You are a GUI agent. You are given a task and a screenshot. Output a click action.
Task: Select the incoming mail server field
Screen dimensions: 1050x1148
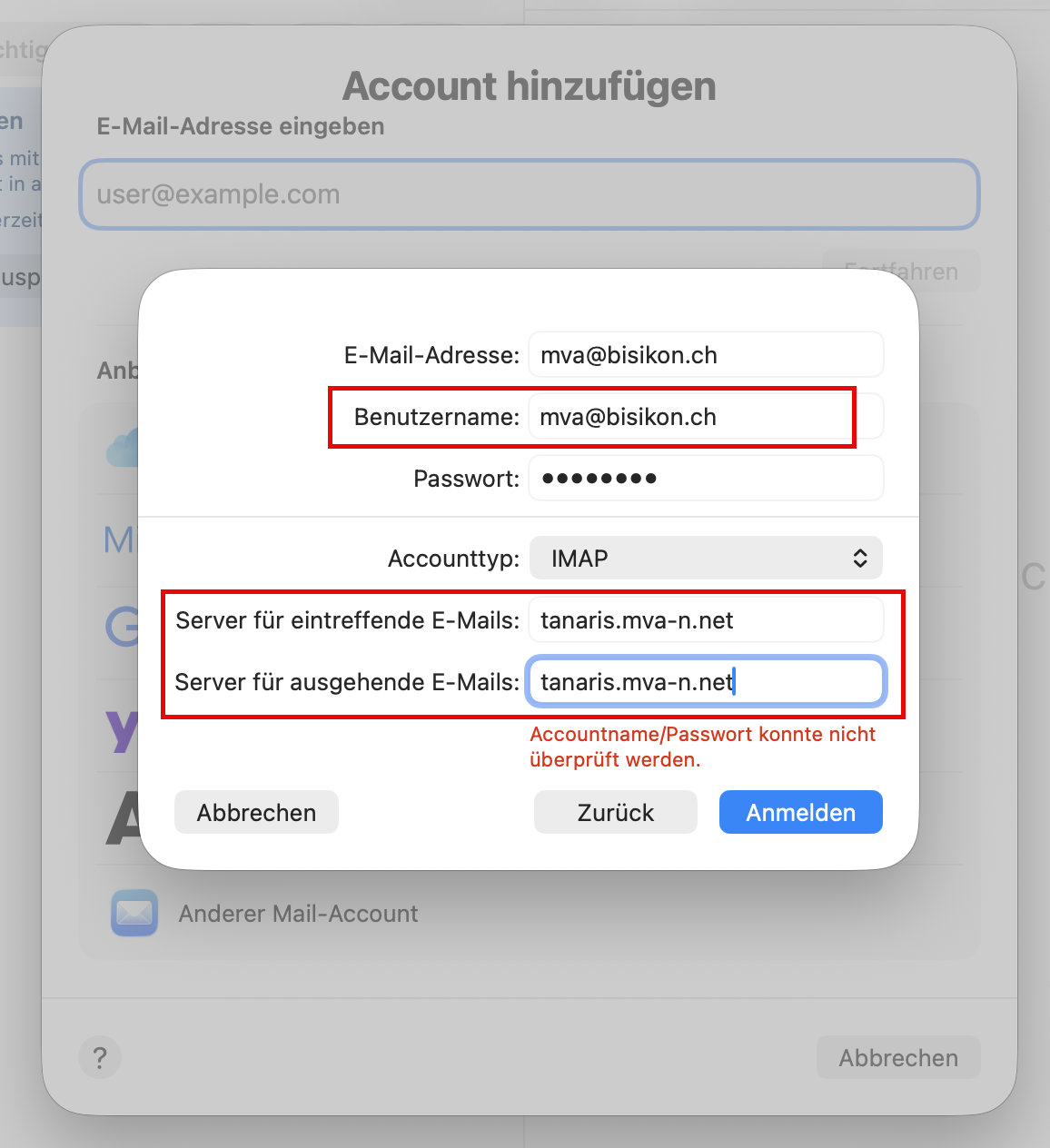pos(706,620)
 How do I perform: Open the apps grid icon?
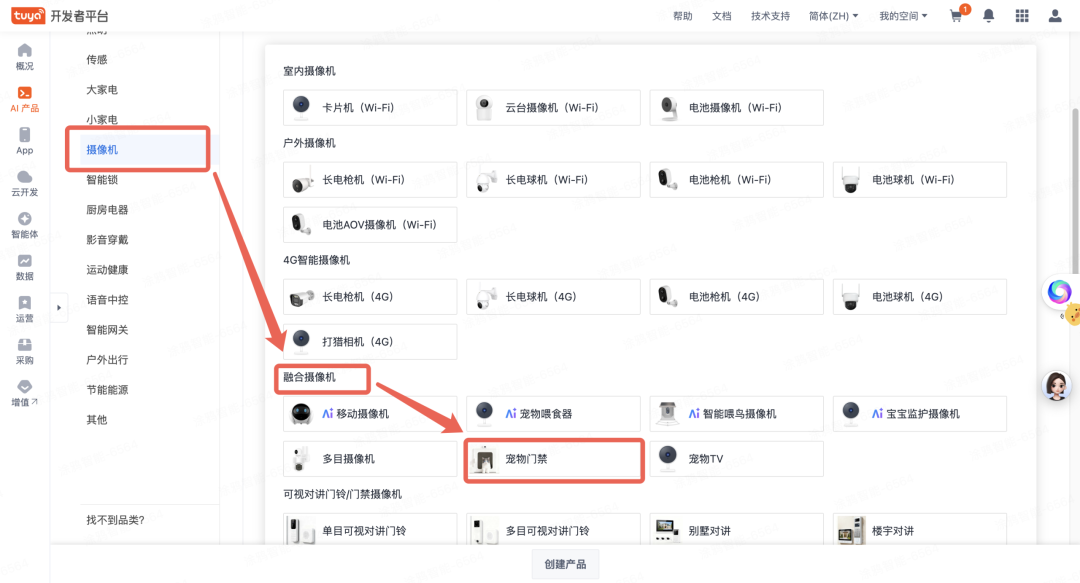coord(1022,16)
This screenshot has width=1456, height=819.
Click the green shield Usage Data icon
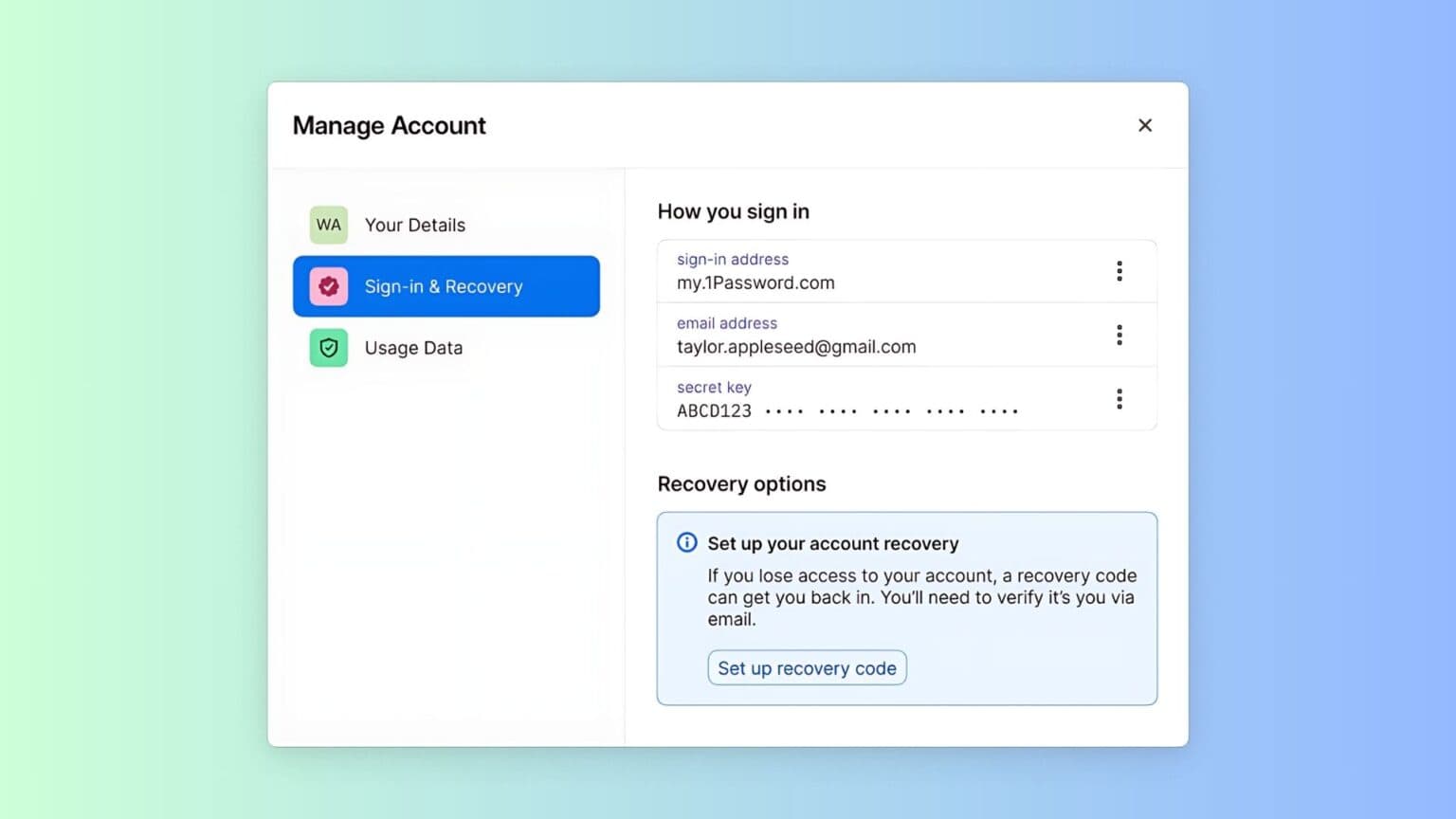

-- DESCRIPTION OF THE TASK --
Leave out the pictures, and write out exactly the lines from the line containing "Task: Select the incoming mail server field" through the end of the records above.

-- RESPONSE TO THIS TASK --
Task: Select the incoming mail server field
Screen dimensions: 1050x1148
pos(706,620)
 How do I perform: Open the apps grid icon?
coord(1022,16)
This screenshot has width=1456, height=819.
Click the green shield Usage Data icon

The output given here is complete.